- Episode no.: Season 2 Episode 2
- Directed by: Deran Sarafian
- Written by: Lawrence Kaplow
- Original air date: September 20, 2005
- Running time: 44 minutes

Guest appearances
- Sasha Pieterse as Andie; Jewel Christian as Pam; Randall Park as Brad; Stephanie Venditto as Nurse Brenda Previn;

Episode chronology
| ← Previous "Acceptance" | Next → "Humpty Dumpty" |
- House season 2

= Autopsy (House) =

"Autopsy" is the second episode of the second season of House, which premiered on the Fox network on September 20, 2005. Andie, a nine-year-old terminal cancer patient, experiences hallucinations, leading House and his team to conduct an autopsy on a live patient.

==Plot==
House and his team struggle to find the cause of hallucinations that Andie (Sasha Pieterse) is seeing. She is a nine-year-old girl with terminal cancer (alveolar rhabdomyosarcoma), but tests reveal that her cancer is in remission, meaning that the hallucinations are unrelated to her cancer. Meanwhile, House questions Andie's motives for her bravery, suggesting it may itself be a symptom of a problem in her amygdala.

Meanwhile, Andie tells Chase that she has never kissed a boy in her life and doesn't know if she ever will. She asks Chase to kiss her. He is hesitant at first and says no but she persists. Finally he agrees, kissing her and later informing the team and House, who are surprised.

House discovers a tumor in her heart, which is surgically removed, but it does not account for the hallucinations due to being benign. House deduces that there must be a clot which the cancer deployed prior to removal. He suggests employing therapeutic hypothermia to discover the clot, which does not show on an angiograph: Cooling her body temperature down to 21 °C will stop her heart, making her clinically dead. The doctors remove 2-3 liters of blood and discover the clot when the blood is pumped back in. House compares this procedure to "performing an autopsy on a living person."

The blood removal and temperature can not be held for more than 60 seconds or she will suffer permanent damage. Wilson calls it a "lottery shot", but finding the clot will give her an additional year to live. In a tense moment Foreman finds the clot, which only appeared for a fraction of a second, and with his direction the surgery is successful.
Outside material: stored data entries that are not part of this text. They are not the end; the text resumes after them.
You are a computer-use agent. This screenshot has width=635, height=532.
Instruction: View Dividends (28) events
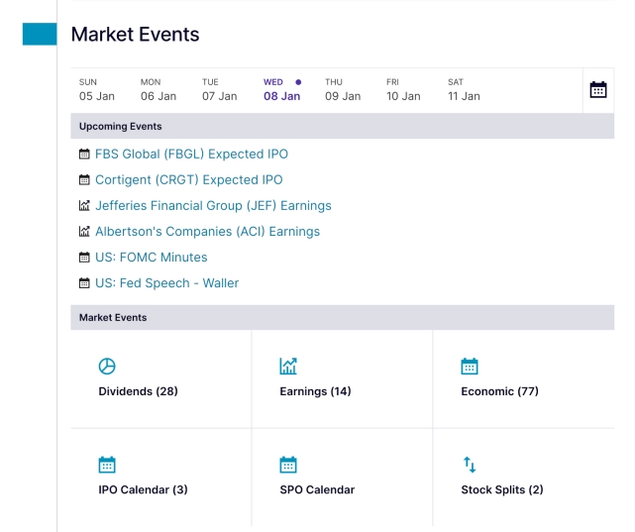tap(138, 391)
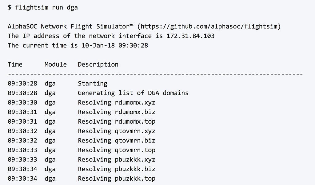Click the qtovmrn.top domain
Viewport: 315px width, 185px height.
135,150
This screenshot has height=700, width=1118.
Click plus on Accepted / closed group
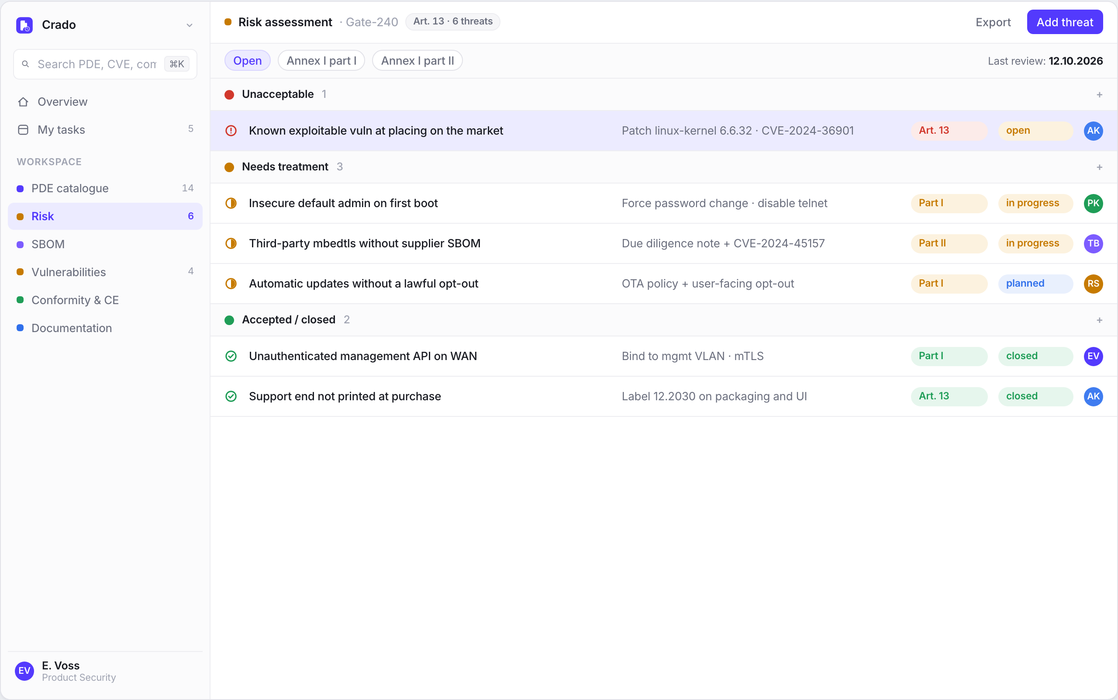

Wilson confronts House about the placement of the blood clot – it was not in her amygdala. House concedes he was wrong about Andie's bravery being a symptom of her clot, but emphasizes that the girl's time is limited. As House is leaving the hospital he stands and admires some motorcycles. He asks the salesman if he can take one for a test ride. The episode ends with House riding the motorcycle down a long stretch of empty road.

=== Clinic patient ===
House sees Brad (Randall Park), a clinic patient who mutilated himself trying to circumcise himself with a box cutter knife in an attempt to please his new girlfriend. House refers him to a plastic surgeon.

==Reception==

=== Accolades ===
Lawrence Kaplow won the 2006 Writers Guild of America award for Episodic Drama for this episode. The episode won a Golden Reel Award for Outstanding Achievement in Sound Editing for Dialogue and ADR in Episodic Short Form Broadcast Media. Danielle Berdman and Derek Hill received an Emmy nomination for Outstanding Art Direction for a Single-Camera Series.